Combining Techniques

Because each project varies, the techniques I've offered here are meant to form only the basis of your finished effect. The goal is to provide a few keys that you can combine or piece out on your own, rather than nail you down to specific steps that work only in one context. So, for example, selling a shot of the smoke plume might involve not only warping effects, but also some thinner, faster-moving smoke nearest the flames or in the foreground of the scene, which could be created with Fractal Noise. Or, if the drifting Fractal Noise smoke needed more specific directionality—say, to flow around an object, for instance, you could apply a Mesh Warp on top of its animation, or flow it right through the Mesh Warp grid (see Figure 17).

Figure 17

Figure 17 You can get pretty creative with your use for Mesh Warp: Here, Fractal Noise is animated to move left to right through a grid that deforms it as it animates.

Smoke Trails

Many effects, including smoke trails, don't require particle generation in order to be re-created faithfully. This section is included less because the need comes up often and more to show how, with a little creativity, you can combine techniques in After Effects to create effects that you might think require a dedicated solution. Check out the reference in Figure 18 and you'll notice that smoke trails are essentially just clouds.

Figure 18

Figure 18 Clearly, this effect could be painted, with no external source whatsoever.

Therefore, initial setup of this effect is simply a matter of starting with a clean plate, painting the smoke trails in a separate still layer, and revealing them over time (presumably behind the aircraft that's creating them). The quickest and easiest way to reveal such an element over time is often by animating a mask, or you could apply a motion tracker to a brush.
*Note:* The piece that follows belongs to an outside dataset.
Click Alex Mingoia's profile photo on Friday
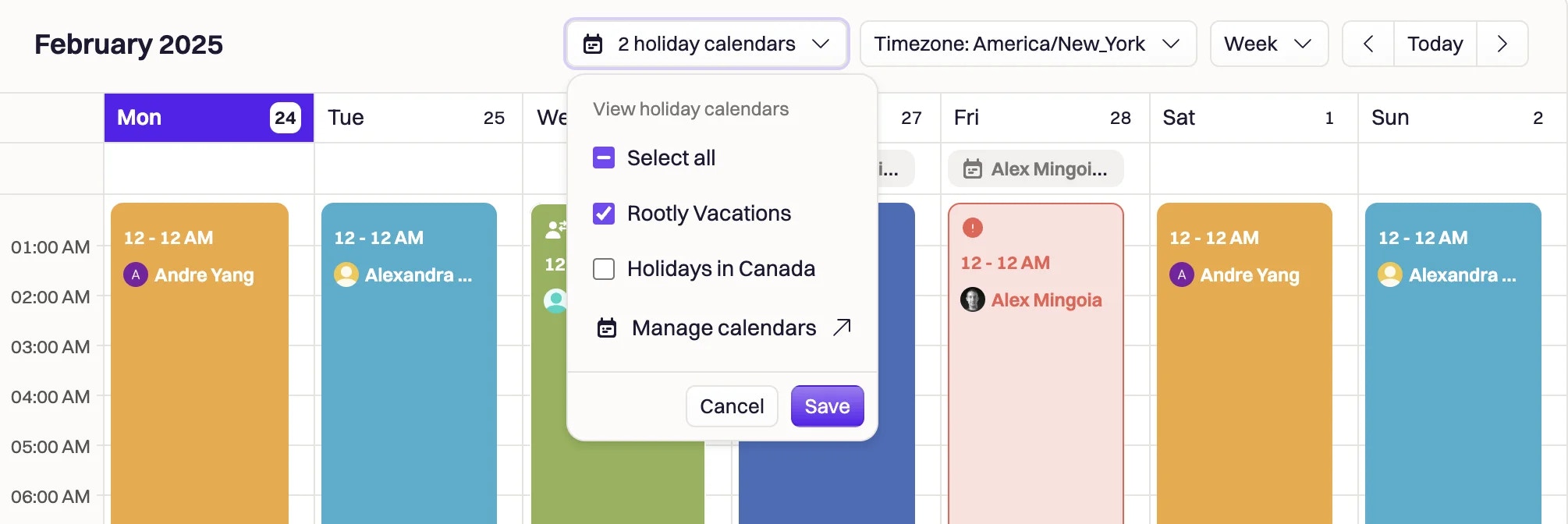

The optional second stage of this effect would be the dissipation of the trail; depending on how much wind is present, the trail might probably drift, spread, and thin out over time. That means that in a wide shot, the back of the trail would be more dissipated than the front.

A simple method to achieve this goal (which could work with a distant shot, at least) would be to use a black-to-white gradient (created with Ramp) and Compound Blur. The gradient is white at the dissipated end of the trail and black at the source (see Figure 19); each point can be animated or tracked in. Compound Blur uses this gradient as its Blur Layer, creating more blur as the ramp becomes more white.

Figure 19

Figure 19 Getting creative with a quick-and-dirty effect on Figure 18: A gradient is created to match the start and end of the plane's trajectory, masked and pre-composed (top). This is then applied via a Compound Blur to the source layer (bottom). A simple example of building up your own effect with the tools at hand.